Here's where I'm supposed to be right now:
At "Healing Hands Massage". Using the gift card I got LAST Christmas.
Yup, right about now, the masseuse would be quietly leaving the room, and telling me in that whispery-masseuse voice to take my time getting dressed......
....and then you have that fuzzy moment where you wonder if anyone would really notice if you just slept here for awhile.....
.....and you sit up and look in the little mirror on the back of the door and your hair is all oily and massage table-head-y. And you have the worst pillow-face ever.

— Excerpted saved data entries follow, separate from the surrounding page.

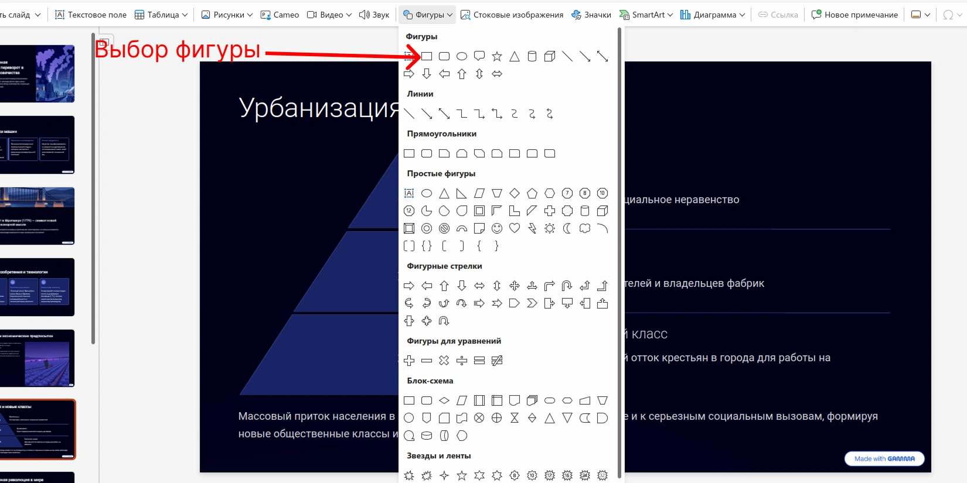Open Стоковые изображения
Viewport: 967px width, 483px height.
click(512, 15)
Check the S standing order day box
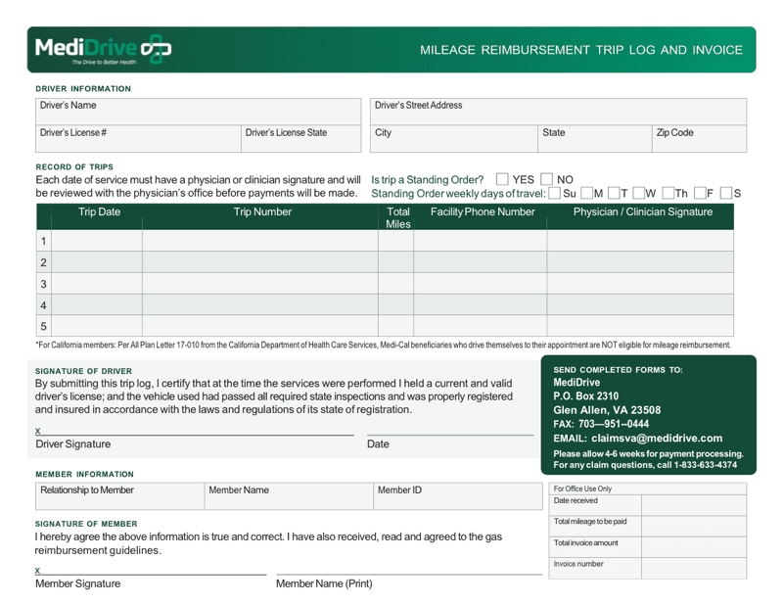This screenshot has height=605, width=783. [x=724, y=194]
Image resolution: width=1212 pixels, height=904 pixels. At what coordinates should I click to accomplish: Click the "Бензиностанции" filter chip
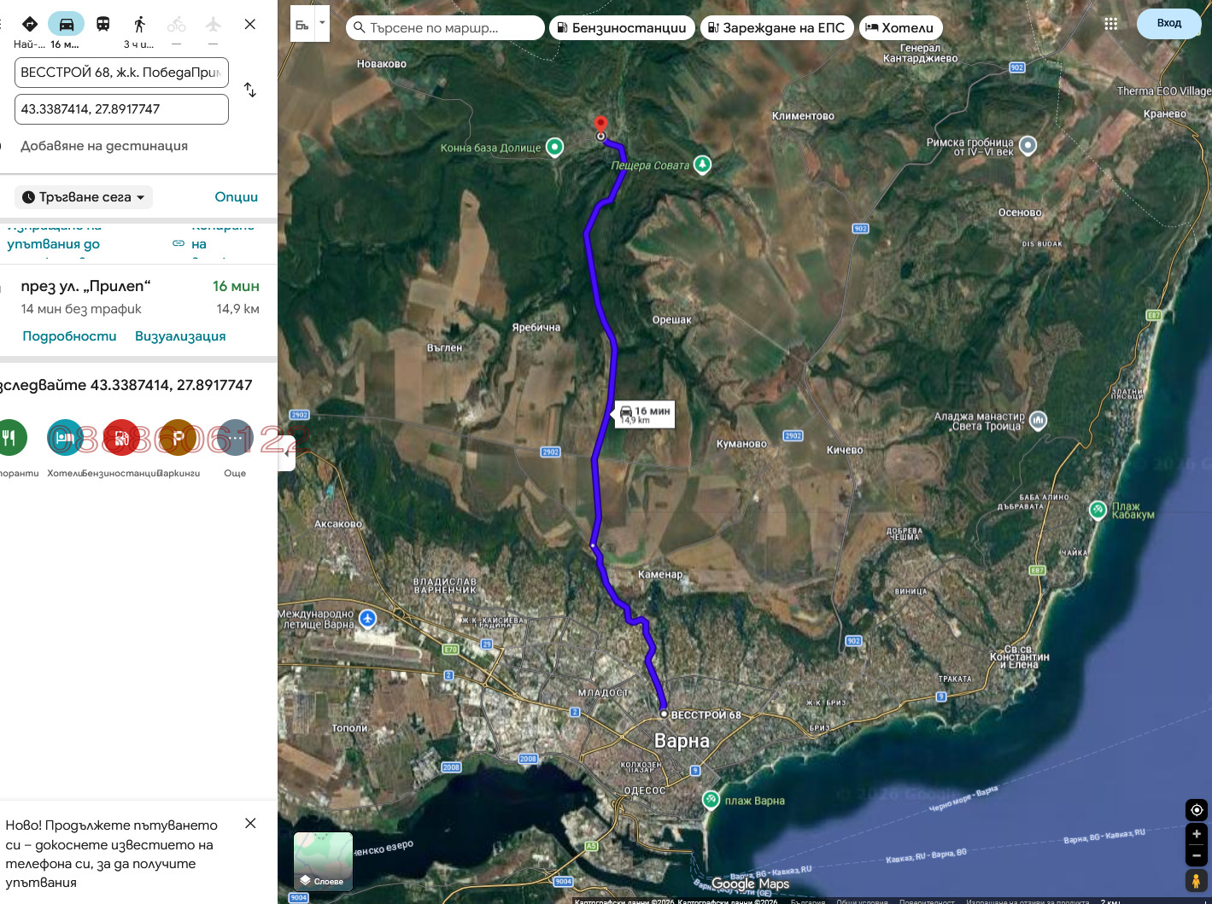(622, 27)
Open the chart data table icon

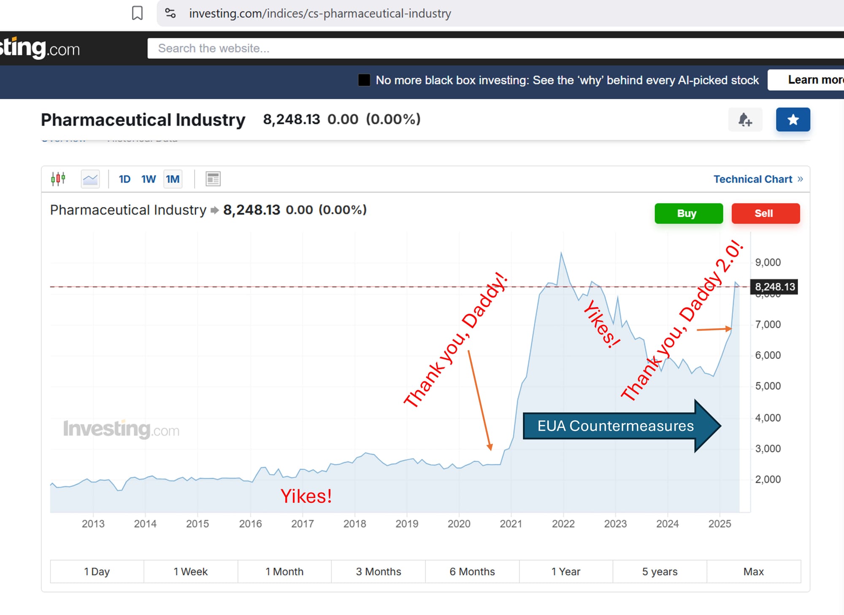coord(213,179)
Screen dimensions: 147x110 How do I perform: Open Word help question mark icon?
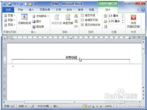(143, 10)
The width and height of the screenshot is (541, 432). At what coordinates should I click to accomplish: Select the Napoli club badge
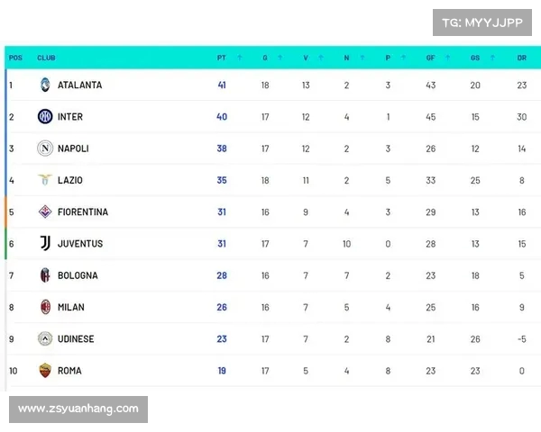coord(45,149)
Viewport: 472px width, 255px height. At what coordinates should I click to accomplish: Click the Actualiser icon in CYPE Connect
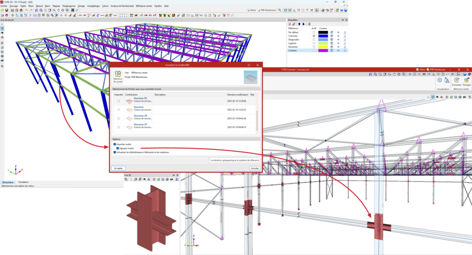[456, 82]
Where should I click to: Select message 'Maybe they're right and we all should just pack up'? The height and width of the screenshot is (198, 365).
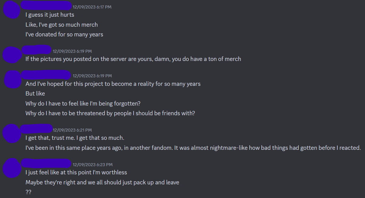[102, 182]
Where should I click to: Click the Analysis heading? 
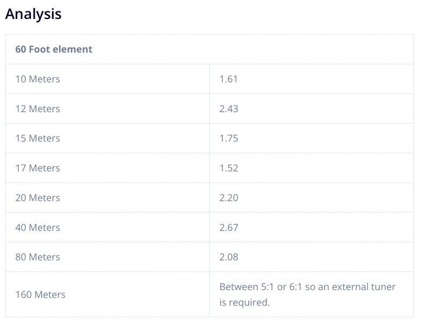(33, 14)
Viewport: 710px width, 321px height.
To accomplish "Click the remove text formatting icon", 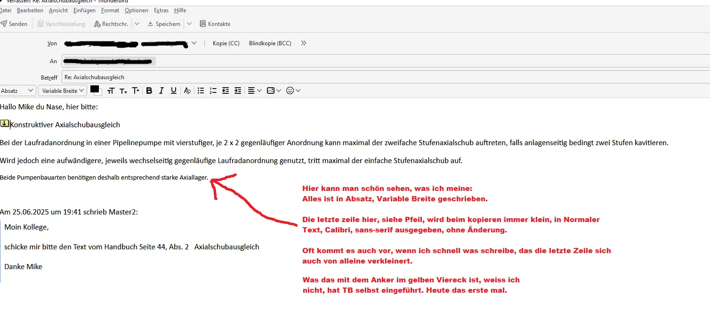I will tap(187, 91).
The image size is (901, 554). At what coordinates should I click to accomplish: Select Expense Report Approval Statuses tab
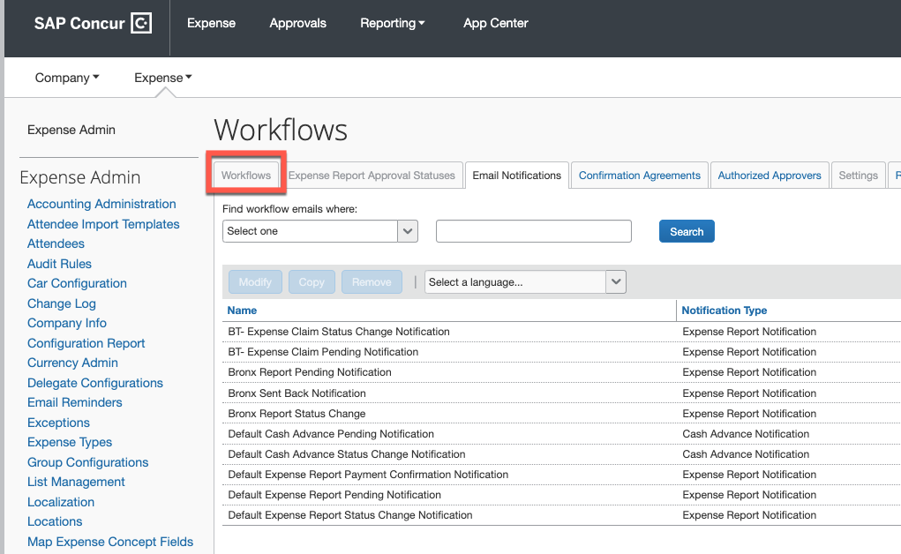coord(372,176)
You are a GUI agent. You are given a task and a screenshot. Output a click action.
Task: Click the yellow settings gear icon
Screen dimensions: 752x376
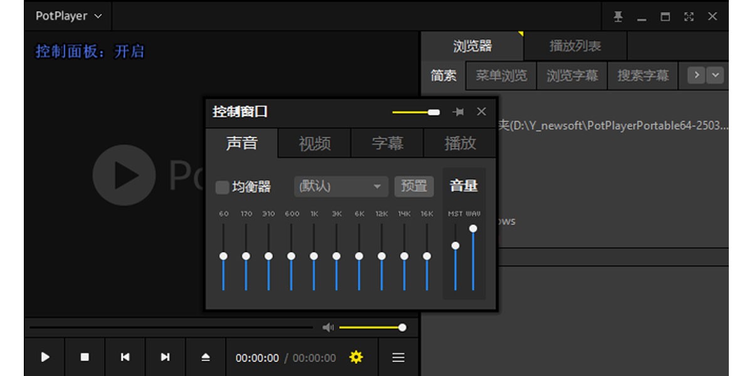355,357
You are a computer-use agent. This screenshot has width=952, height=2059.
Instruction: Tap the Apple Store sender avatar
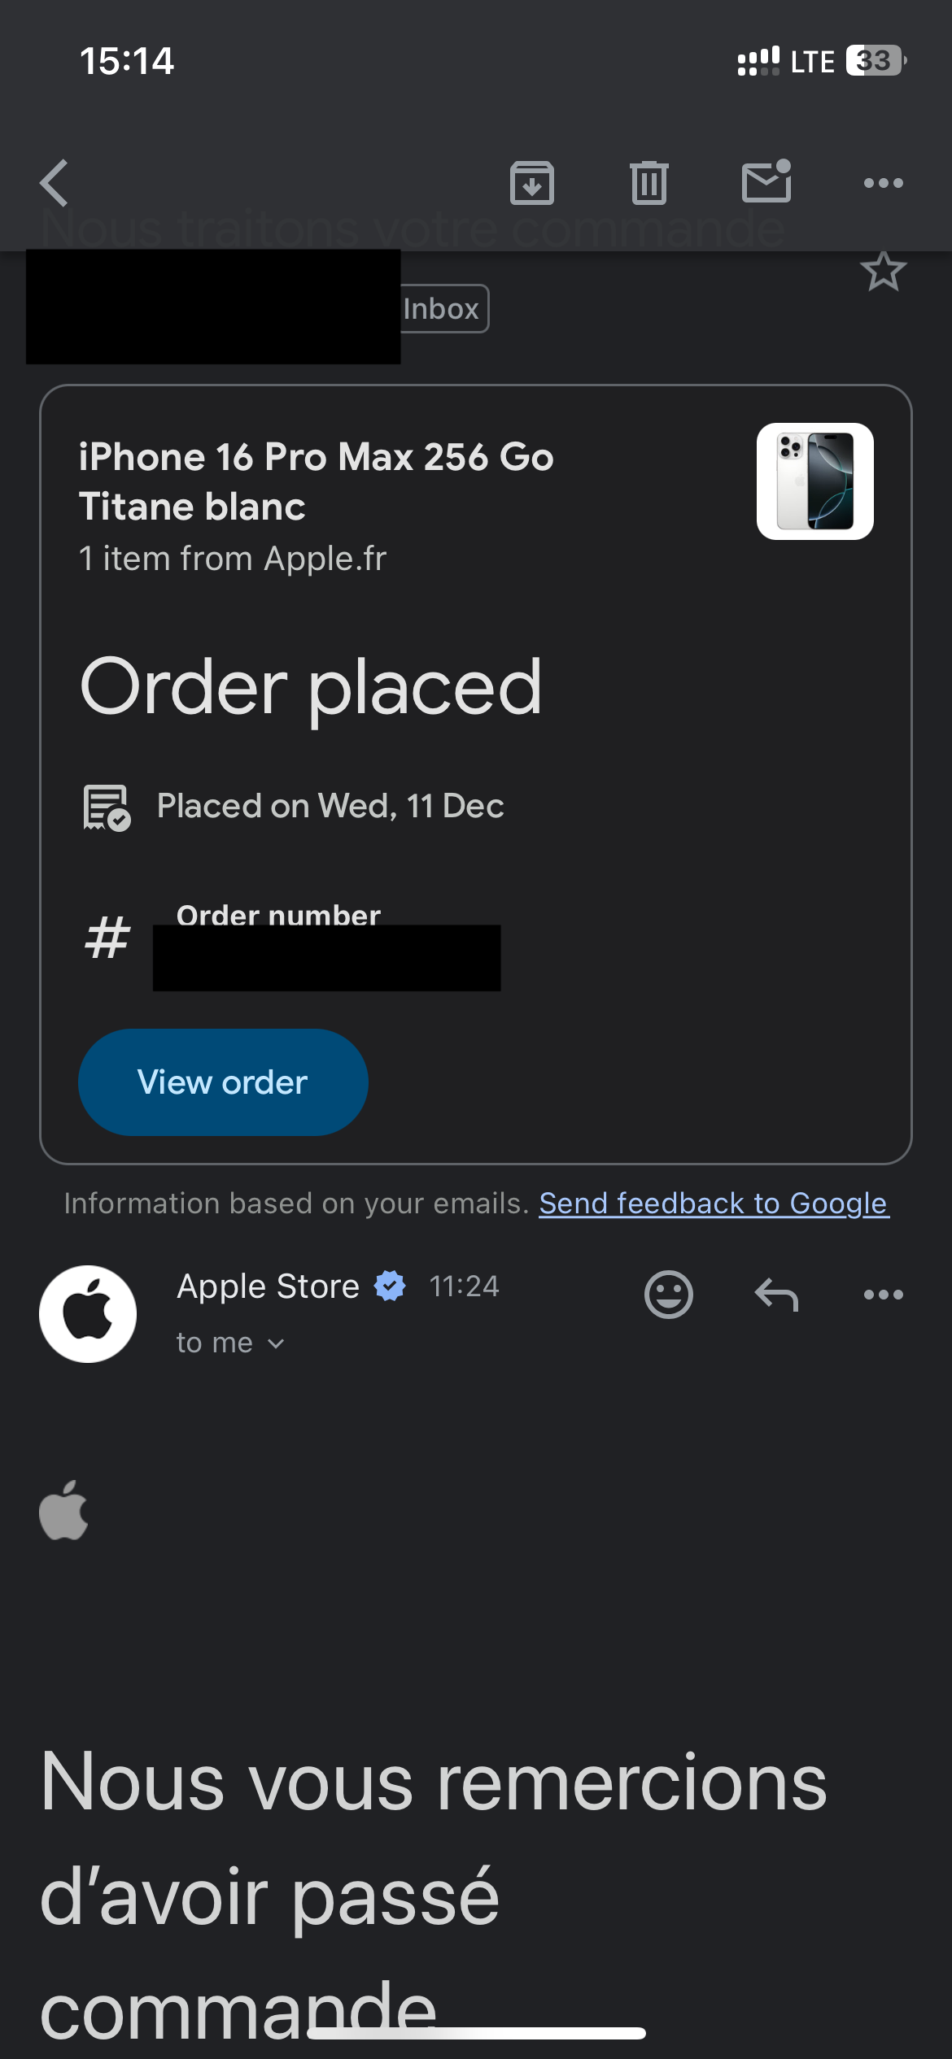(x=88, y=1314)
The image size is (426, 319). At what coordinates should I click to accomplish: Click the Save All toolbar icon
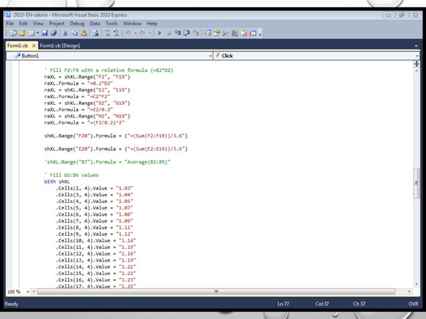(53, 33)

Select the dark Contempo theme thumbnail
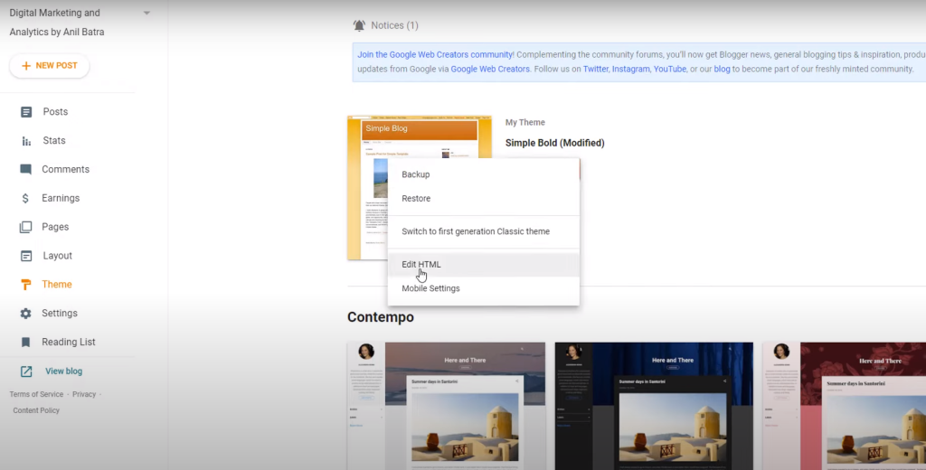653,406
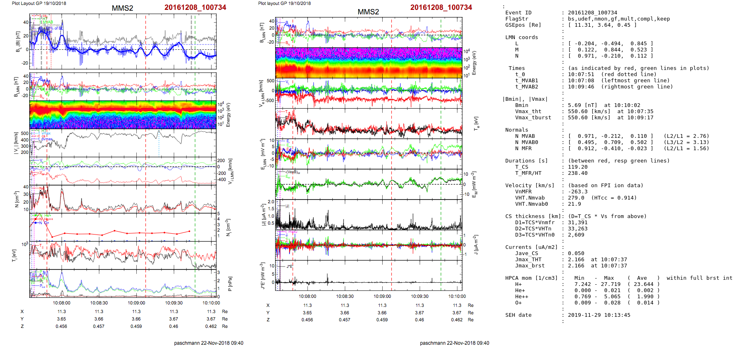
Task: Click the Event ID value in text panel
Action: (592, 13)
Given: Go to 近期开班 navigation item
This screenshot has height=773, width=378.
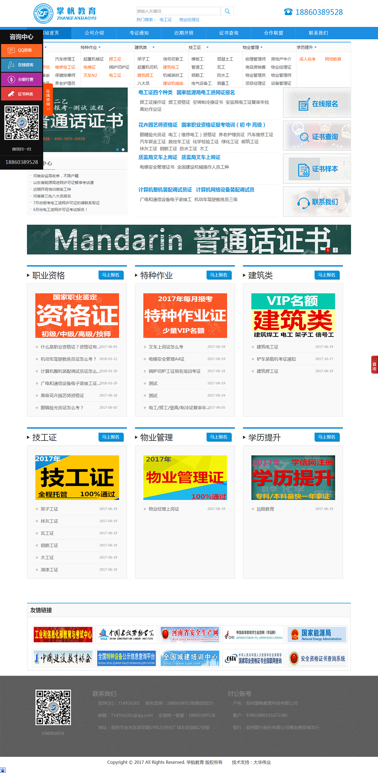Looking at the screenshot, I should click(184, 33).
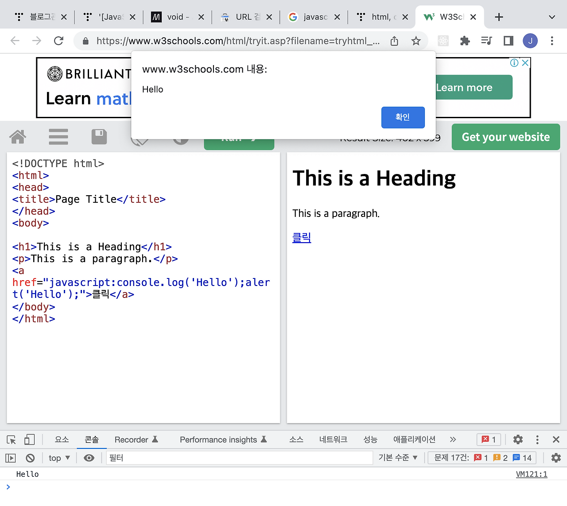This screenshot has height=506, width=567.
Task: Select the inspect element cursor tool in DevTools
Action: click(x=11, y=440)
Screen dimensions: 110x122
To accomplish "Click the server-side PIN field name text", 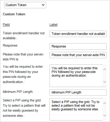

But it doesn't matter because you're all floaty and spacey.
Yeah. that's not where I am, though.
At 6am my tween refused to get up for school, clutching her stomach in pain/not-pain/whatever. OK. Stay home.
Stepson pulled the rare but deadly 'back-to-sleep" maneuver, causing him to be late for school.
8 year old with extreme Anxiety Disorder dutifully took her baby valium in preparation for the 9:30 cavity-filling appointment.
Arrived at the dentist, where she proceeded to scream, thrash, and clamp her hand over her mouth so the dentist couldn't get to her teeth. Finally, under threat of hospitalization, she let them give her nitrous oxide, which backfired and made her hallucinate "that the dentist was trying to kill me".
Left dentist without getting cavity filled, and halfway home she pukes in the car.
Phonecall from the tween that "the dogs ran through the mud and got it all over the carpets. Upstairs and downstairs."